- 著者
-
竹中 昭雄
- 出版者
- 養賢堂
- 雑誌
- 畜産の研究 (ISSN:00093874)
- 巻号頁・発行日
- vol.64, no.1, pp.35-40, 2010-01
日本の食料自給率はカロリーベースで41%と、食料の6割程度を海外に頼っている。家畜の飼料自給率についてはさらに低く、飼料用の穀物の9割以上は海外から輸入している。

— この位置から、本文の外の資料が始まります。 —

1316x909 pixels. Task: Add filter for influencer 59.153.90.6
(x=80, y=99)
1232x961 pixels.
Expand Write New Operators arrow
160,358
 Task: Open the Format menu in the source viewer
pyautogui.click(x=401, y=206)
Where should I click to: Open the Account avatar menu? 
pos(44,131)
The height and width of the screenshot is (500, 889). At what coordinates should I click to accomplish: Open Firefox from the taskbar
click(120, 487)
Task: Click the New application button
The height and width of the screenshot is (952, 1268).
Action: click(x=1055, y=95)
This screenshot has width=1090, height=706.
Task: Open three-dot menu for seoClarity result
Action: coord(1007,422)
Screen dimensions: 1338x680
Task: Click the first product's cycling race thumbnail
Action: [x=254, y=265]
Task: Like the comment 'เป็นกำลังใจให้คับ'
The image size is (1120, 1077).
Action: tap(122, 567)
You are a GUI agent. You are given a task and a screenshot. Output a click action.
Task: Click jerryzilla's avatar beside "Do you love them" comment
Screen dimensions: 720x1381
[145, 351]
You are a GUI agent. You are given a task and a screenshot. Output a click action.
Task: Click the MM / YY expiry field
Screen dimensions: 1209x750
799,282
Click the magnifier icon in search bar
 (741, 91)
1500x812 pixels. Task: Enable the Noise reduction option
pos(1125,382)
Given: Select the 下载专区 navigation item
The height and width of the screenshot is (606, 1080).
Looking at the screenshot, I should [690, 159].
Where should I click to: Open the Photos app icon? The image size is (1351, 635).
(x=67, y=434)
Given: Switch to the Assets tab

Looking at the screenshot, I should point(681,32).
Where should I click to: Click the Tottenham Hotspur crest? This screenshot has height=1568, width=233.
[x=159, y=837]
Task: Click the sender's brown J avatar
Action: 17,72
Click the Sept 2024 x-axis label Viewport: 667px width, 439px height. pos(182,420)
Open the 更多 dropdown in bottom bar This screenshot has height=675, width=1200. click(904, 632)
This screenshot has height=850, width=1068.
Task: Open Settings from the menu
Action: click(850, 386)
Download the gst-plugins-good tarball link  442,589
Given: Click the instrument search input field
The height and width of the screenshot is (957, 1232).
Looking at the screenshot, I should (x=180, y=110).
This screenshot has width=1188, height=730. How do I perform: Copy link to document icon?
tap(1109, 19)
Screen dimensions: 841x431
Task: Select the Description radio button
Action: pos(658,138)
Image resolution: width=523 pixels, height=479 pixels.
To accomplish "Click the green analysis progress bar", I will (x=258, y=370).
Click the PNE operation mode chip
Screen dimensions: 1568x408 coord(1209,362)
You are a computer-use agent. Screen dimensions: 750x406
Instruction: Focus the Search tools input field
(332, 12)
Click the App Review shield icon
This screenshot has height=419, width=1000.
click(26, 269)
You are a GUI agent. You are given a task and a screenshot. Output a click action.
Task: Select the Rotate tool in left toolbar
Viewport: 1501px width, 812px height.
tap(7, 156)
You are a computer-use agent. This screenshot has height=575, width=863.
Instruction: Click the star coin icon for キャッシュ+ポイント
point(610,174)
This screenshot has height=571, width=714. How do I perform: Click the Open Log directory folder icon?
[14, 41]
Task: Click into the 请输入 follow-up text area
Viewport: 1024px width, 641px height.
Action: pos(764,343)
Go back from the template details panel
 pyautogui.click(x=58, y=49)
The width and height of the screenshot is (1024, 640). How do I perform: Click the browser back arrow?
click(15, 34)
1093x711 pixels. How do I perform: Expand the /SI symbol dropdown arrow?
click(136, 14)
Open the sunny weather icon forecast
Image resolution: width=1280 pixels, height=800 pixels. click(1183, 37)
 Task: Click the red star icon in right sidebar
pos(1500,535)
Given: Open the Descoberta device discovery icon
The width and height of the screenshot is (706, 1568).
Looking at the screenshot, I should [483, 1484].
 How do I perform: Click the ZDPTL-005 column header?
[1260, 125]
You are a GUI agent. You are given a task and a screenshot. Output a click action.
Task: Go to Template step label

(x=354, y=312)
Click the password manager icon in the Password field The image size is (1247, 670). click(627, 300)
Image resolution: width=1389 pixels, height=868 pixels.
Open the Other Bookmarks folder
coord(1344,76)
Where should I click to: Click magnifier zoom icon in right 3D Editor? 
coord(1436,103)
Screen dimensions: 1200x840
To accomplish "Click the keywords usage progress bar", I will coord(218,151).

この数値はOECD加盟国中アイスランドをのぞいて最低水準であり、もちろん、食料安全保障上からも、「自国で消費する食料は国内で生産するべきだ」という理論は正しいが、日本国内ですべての食料を自給すると言うことは現実的には難しいと考えられることから、輸入に頼らざるを得ないが現状である。さらに、世界的規模で考えると、耕作地の劣化や砂漠化、途上国における人口の増加などから、世界的に食糧の需給は逼迫していると考えてよく、人類の英知を注ぎ開発途上地域を含めた地球上すべての耕作可能地域で効率的な食糧生産を行う必要に迫られている。この時、世界最高水準である日本の農業技術を開発途上地域における効率的な農業生産に活用することは、とりもなおさず日本における食糧安全保障につながるものであり、安心・安全な食糧輸入にも活用できることを意味する。国際農林水産業研究センター(JIRCAS)は開発途上地域における農林水産業の研究を包括的に行う我が国唯一の機関として「国際的な食料・環境問題の解決に向けた農林水産技術の研究開発」、「国際的な食料・農林水産業及び農山漁村に関する動向把握のための情報の収集・分析及び提供」を行うための国際共同研究を国際農業研究機関等との連携・協力の下で推進し、開発途上地域の農林水産技術の向上に貢献し最終的には日本の食の安心・安全を守ることにつなげようとしている。今般、地球温暖化は世界全体における大きな課題であり、農業は環境の上に成り立つ産業であるとともに、農業生産自体から発生する温室効果ガスをいかに抑制しながら効率的な生産を達成することができるのかが喫緊の課題であり、今後のJIRCASの新たな展開方向になるものと考えられる。